GIVEN RECORDS -
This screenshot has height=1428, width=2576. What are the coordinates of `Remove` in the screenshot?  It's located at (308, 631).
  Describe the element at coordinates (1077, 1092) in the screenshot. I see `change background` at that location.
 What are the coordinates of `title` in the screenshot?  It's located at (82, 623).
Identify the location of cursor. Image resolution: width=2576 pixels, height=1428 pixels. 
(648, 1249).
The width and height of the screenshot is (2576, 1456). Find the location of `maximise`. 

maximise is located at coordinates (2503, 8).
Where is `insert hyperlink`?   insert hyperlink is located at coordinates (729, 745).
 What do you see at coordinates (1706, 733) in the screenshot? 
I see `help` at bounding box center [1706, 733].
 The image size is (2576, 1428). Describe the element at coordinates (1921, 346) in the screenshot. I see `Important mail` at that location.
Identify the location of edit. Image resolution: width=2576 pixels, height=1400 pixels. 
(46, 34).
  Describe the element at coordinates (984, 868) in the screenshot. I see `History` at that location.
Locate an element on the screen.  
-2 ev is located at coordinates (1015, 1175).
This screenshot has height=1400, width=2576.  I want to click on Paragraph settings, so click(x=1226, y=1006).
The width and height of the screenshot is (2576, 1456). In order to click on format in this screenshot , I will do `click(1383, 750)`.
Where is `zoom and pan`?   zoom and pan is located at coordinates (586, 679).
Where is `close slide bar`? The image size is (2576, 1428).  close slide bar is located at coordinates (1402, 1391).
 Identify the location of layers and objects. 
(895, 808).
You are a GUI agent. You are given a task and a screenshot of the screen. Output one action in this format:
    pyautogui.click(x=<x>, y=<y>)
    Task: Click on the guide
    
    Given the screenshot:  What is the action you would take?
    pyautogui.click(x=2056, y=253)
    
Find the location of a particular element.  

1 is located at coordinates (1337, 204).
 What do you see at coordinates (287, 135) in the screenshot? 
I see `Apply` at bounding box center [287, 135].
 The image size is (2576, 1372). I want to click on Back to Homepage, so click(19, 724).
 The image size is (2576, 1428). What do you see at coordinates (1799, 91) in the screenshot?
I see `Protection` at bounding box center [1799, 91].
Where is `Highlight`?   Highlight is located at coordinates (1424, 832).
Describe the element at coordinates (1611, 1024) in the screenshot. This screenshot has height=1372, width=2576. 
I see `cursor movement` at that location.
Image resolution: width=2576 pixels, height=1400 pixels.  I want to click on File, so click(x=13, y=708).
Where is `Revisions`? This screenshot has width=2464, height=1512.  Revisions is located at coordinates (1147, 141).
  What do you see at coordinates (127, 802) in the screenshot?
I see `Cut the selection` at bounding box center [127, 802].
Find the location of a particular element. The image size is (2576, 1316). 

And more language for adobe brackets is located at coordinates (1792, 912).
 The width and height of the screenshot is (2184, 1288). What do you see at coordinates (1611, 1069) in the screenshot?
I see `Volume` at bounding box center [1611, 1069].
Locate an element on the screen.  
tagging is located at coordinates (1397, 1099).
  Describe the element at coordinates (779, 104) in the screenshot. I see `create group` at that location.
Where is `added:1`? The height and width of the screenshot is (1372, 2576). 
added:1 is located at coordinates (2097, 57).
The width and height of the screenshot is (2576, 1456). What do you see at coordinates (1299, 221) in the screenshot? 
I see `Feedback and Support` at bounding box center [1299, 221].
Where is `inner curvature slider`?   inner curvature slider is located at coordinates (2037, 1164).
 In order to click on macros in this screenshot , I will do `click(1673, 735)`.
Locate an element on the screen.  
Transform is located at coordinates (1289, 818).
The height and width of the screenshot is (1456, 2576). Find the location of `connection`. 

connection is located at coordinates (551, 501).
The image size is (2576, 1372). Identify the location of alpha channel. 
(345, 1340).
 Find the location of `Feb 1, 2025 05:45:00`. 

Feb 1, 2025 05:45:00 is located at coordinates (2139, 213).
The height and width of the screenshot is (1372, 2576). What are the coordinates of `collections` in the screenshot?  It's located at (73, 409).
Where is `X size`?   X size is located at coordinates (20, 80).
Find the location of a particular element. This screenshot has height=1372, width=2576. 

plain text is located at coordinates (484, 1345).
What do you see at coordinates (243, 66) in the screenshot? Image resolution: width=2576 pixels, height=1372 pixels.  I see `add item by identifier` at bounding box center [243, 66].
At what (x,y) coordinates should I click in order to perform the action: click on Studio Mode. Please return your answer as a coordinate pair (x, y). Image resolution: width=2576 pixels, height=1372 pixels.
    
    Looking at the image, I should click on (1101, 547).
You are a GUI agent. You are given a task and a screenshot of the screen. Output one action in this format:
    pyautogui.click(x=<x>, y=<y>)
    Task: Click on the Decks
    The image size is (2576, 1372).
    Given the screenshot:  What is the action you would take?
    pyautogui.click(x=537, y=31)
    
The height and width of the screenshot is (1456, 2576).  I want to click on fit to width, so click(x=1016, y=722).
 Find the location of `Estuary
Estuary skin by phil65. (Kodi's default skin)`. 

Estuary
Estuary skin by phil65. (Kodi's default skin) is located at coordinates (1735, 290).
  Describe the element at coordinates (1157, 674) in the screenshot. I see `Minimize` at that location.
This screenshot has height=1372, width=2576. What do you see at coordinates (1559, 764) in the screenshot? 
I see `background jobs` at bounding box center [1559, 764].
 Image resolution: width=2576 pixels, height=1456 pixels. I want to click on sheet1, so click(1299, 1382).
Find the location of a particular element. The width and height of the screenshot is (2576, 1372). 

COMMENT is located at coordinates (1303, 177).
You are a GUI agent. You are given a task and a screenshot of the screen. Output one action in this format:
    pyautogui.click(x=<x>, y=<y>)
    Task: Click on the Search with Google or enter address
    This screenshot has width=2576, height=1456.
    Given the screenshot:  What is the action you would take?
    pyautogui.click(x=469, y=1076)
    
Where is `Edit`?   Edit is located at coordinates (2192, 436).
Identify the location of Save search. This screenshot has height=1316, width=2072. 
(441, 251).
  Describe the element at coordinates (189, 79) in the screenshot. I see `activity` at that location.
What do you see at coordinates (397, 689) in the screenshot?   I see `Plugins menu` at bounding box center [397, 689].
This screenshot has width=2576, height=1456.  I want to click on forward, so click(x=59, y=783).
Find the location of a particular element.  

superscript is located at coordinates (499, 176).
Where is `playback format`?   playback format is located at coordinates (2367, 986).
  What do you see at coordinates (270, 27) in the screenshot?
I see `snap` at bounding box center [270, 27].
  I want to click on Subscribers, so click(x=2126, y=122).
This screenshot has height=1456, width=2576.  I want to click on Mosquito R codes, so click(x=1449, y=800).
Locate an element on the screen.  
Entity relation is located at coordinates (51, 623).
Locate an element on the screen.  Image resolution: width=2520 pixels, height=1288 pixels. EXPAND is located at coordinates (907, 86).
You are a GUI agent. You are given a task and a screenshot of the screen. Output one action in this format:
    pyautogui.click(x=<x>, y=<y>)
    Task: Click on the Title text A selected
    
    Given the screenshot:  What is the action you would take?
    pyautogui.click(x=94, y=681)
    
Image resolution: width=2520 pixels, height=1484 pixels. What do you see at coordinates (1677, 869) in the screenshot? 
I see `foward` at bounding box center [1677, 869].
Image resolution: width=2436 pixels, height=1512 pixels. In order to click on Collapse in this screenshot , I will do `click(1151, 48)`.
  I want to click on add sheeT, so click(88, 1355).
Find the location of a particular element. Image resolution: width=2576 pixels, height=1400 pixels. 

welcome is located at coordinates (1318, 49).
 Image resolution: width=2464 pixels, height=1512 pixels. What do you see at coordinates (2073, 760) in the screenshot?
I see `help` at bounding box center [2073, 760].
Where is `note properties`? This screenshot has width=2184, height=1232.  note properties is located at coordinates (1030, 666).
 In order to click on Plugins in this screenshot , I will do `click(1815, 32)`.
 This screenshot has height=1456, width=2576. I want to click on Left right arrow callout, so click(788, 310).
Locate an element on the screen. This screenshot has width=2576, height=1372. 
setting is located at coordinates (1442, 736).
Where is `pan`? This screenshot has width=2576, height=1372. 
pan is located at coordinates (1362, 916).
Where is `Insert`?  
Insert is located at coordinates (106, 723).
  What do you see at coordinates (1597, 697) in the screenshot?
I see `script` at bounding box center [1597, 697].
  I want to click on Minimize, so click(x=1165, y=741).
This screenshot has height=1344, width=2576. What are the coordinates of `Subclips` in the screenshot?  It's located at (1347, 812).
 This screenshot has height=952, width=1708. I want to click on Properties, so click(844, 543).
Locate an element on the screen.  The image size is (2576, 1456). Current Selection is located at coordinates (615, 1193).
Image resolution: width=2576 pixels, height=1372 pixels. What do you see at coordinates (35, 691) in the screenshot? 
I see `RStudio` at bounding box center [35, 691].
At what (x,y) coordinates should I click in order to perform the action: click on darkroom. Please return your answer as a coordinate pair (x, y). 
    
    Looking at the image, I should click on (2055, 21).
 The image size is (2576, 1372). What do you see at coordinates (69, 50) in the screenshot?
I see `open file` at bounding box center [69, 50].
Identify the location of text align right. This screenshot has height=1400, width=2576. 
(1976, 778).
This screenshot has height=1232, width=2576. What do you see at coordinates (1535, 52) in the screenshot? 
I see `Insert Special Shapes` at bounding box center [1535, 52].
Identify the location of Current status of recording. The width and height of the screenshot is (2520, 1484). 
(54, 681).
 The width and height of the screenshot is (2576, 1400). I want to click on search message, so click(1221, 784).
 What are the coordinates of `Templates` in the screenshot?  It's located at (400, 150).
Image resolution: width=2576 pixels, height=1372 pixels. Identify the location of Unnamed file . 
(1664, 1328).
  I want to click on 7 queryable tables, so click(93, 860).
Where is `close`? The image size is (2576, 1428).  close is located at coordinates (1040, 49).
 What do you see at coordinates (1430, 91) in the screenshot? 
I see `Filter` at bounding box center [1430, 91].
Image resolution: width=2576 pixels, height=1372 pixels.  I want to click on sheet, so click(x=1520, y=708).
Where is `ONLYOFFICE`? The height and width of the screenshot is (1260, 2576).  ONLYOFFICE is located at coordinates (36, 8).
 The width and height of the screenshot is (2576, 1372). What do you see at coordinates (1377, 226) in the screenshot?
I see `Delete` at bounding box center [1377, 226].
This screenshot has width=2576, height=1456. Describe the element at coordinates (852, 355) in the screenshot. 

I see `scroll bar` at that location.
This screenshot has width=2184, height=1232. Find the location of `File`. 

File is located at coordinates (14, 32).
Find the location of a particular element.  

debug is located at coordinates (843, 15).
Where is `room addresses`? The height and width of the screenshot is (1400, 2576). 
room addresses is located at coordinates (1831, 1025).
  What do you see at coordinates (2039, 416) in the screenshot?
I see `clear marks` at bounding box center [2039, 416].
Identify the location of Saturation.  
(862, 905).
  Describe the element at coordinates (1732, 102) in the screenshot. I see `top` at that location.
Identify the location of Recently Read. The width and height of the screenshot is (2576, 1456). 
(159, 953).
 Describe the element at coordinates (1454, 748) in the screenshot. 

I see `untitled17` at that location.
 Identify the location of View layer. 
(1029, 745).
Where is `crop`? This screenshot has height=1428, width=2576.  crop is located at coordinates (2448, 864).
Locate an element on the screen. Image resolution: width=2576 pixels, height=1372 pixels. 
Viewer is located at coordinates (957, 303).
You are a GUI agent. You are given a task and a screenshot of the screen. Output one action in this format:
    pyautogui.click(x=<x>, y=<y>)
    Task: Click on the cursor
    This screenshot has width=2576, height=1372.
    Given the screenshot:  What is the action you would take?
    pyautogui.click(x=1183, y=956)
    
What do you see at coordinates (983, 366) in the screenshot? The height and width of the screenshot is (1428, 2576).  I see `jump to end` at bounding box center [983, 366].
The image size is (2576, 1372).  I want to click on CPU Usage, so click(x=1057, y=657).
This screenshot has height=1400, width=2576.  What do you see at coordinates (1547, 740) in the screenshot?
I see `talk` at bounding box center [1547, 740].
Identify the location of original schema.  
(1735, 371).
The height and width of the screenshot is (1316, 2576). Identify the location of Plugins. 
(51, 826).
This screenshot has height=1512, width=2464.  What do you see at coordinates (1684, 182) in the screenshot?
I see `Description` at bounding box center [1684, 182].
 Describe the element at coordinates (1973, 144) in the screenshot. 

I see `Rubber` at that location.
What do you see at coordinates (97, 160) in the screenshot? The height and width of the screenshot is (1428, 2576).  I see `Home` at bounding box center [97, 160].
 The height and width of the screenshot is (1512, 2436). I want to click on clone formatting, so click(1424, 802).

WORK TO COMPLETE -
Reproduce the lines from the one containing "so click(x=1449, y=800)." through the one containing "This screenshot has height=1456, width=2576. I", both included. Change "Locate an element" to "Find an item" and leave everything else as it is.

RESULT BELOW -
This screenshot has height=1456, width=2576.  I want to click on Mosquito R codes, so click(x=1449, y=800).
Find an item on the screen.  
Entity relation is located at coordinates (51, 623).
Find an item on the screen.  Image resolution: width=2520 pixels, height=1288 pixels. EXPAND is located at coordinates (907, 86).
You are a GUI agent. You are given a task and a screenshot of the screen. Output one action in this format:
    pyautogui.click(x=<x>, y=<y>)
    Task: Click on the Title text A selected
    
    Given the screenshot:  What is the action you would take?
    pyautogui.click(x=94, y=681)
    
Image resolution: width=2520 pixels, height=1484 pixels. What do you see at coordinates (1677, 869) in the screenshot? 
I see `foward` at bounding box center [1677, 869].
Image resolution: width=2436 pixels, height=1512 pixels. In order to click on Collapse in this screenshot , I will do `click(1151, 48)`.
  I want to click on add sheeT, so click(88, 1355).
Find the location of a particular element. Image resolution: width=2576 pixels, height=1400 pixels. 

welcome is located at coordinates (1318, 49).
 Image resolution: width=2464 pixels, height=1512 pixels. What do you see at coordinates (2073, 760) in the screenshot?
I see `help` at bounding box center [2073, 760].
Where is `note properties`? This screenshot has width=2184, height=1232.  note properties is located at coordinates (1030, 666).
 In order to click on Plugins in this screenshot , I will do `click(1815, 32)`.
 This screenshot has height=1456, width=2576. I want to click on Left right arrow callout, so click(788, 310).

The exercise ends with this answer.